Beau cleared his throat and pulled out a minuscule nurse’s uniform that wouldn’t have concealed a single thing on any self-respecting female over the age of six, complete with thigh-high sheer white stockings and a perky little cap.
An odd, glittery heat uncurled inside her at the sight of such a silly, frilly thing in his masculine hands.
“You didn’t tell me your friend was in the medical profession.”
Oh! He had to know perfectly well what Tina did for a living. She couldn’t think how to respond to his tongue-in-cheek observation, even if she could find the right words.
At her silence, he looked over at her and his teasing grin slid away. “Sorry. I shouldn’t have joked about it. Given the circumstances, it was in bad taste, and I apologize.”
Finally she managed to smile. Tina would have laughed out loud at his comment. And under other conditions, Elizabeth would have joined in. “No. It’s…it was a joke to her. That’s all it was. She thought it was hilarious that she could make so much money for a few hours’ work.” She paused. “She didn’t like being a stripper, but it was helping her improve her life. She was taking computer classes, going to Narcotics Anonymous meetings. Looking for a better apartment.”
He watched her out of those probing green eyes for a moment, then finally spoke. “She had heroin in her system the night she died. Did you know that?”
Elizabeth nodded. “The other detectives told us. She must have had a…” She had to scramble for the right word. Difficulty? Backtrack? No. Those words fit but they weren’t what she was looking for. She hit on it after what she hoped wasn’t too noticeable a pause. “Relapse. She must have had a relapse. Before that, she had been clean for almost six months.”
“Do you know why she would have purchased a gun the day before she died?”
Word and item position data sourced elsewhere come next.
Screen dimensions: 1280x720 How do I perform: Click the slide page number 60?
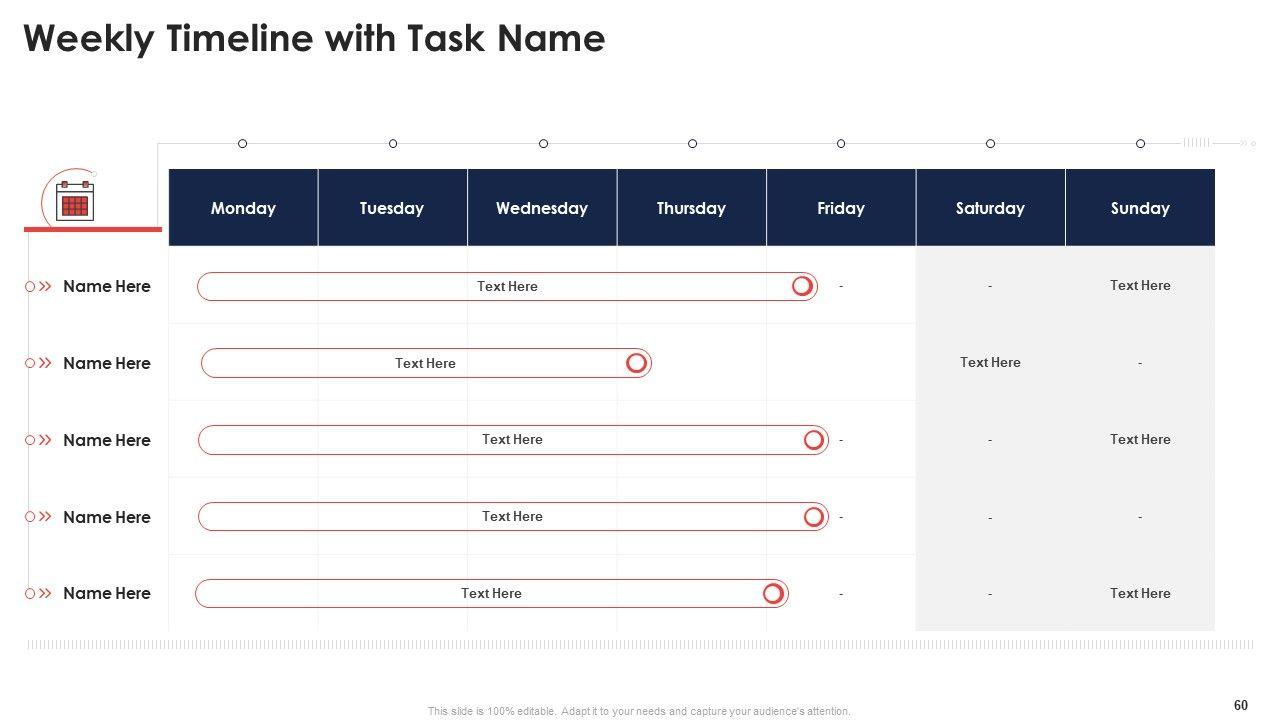click(1241, 705)
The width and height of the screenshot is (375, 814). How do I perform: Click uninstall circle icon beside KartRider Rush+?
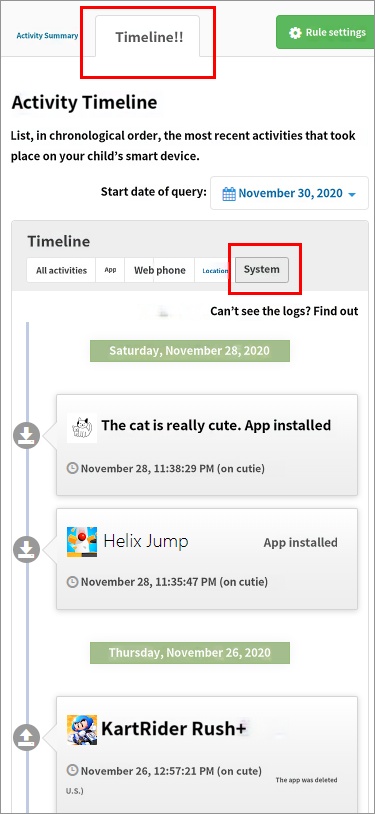[x=26, y=737]
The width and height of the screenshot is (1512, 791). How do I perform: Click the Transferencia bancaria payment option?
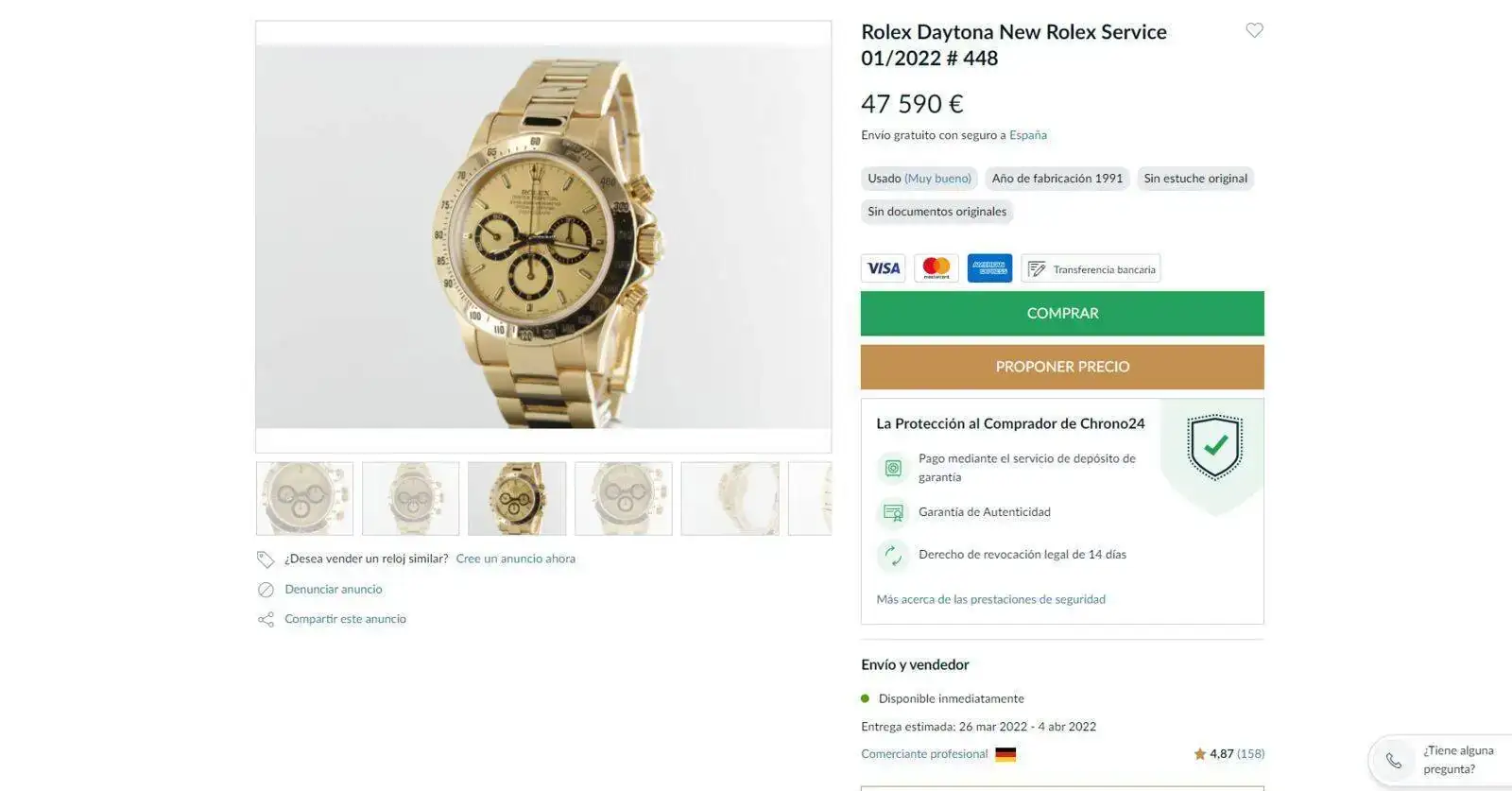1091,268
“I don’t. I’m sorry. She didn’t say anything to us. Maybe sh
e was being threatened about something. Debts, maybe. I know she had quite a few. I tried to help her with…with money. A hundred times I tried to help her but she would only get angry.”
“That must have been difficult.”
“Yes,” she answered, hoping the simple word would conceal the world of pain behind it. When they were children, the disparity between their financial situations hadn’t existed. Only as they grew older had Tina begun to resent that Elizabeth would never want for anything.
Nothing financial, anyway, she thought with old, familiar bitterness. Her father had paid her bills—her tuition, her car, her apartment. Or rather, the trust fund he and her mother had set up for her before her birth paid her expenses. But Jonathan Quinn had given her little else.
To her relief, the detective didn’t seem inclined to pursue that line of questioning. He opened the last box. Halfway through, he found the soft burgundy Coach handbag she had given Tina for Christmas the year before. Another harsh sliver of grief jabbed into her. Tina had adored that purse and had used it constantly.
“Pay dirt.” Beau pulled it from the box. “Just what I hoped to find.”
“Why?” She managed to squeeze the word out around the lump in her throat.
“I don’t mean to sound sexist here but most of you women carry your lives around in their purses. All the little bits and pieces that give a clear picture of who you are, what you do with your days. Makeup, credit cards, appointment books. Everything. I’m willing to bet that somewhere in here hides the key to unlocking the mystery of what really happened that night. We just have to find it.”
CHAPTER 4
Elizabeth couldn’t contain a small gasp as the detective dumped the contents of Tina’s purse out on the bedspread in the guest room. It seemed a terrible invasion of privacy, letting him paw through the contents. Like reading someone’s diary or opening another person’s mail. A woman’s purse was sacred!
I’m sorry, she whispered again to Tina. Even as she thought the words, she knew Tina wouldn’t have objected. Not if it meant finding out the truth about her death.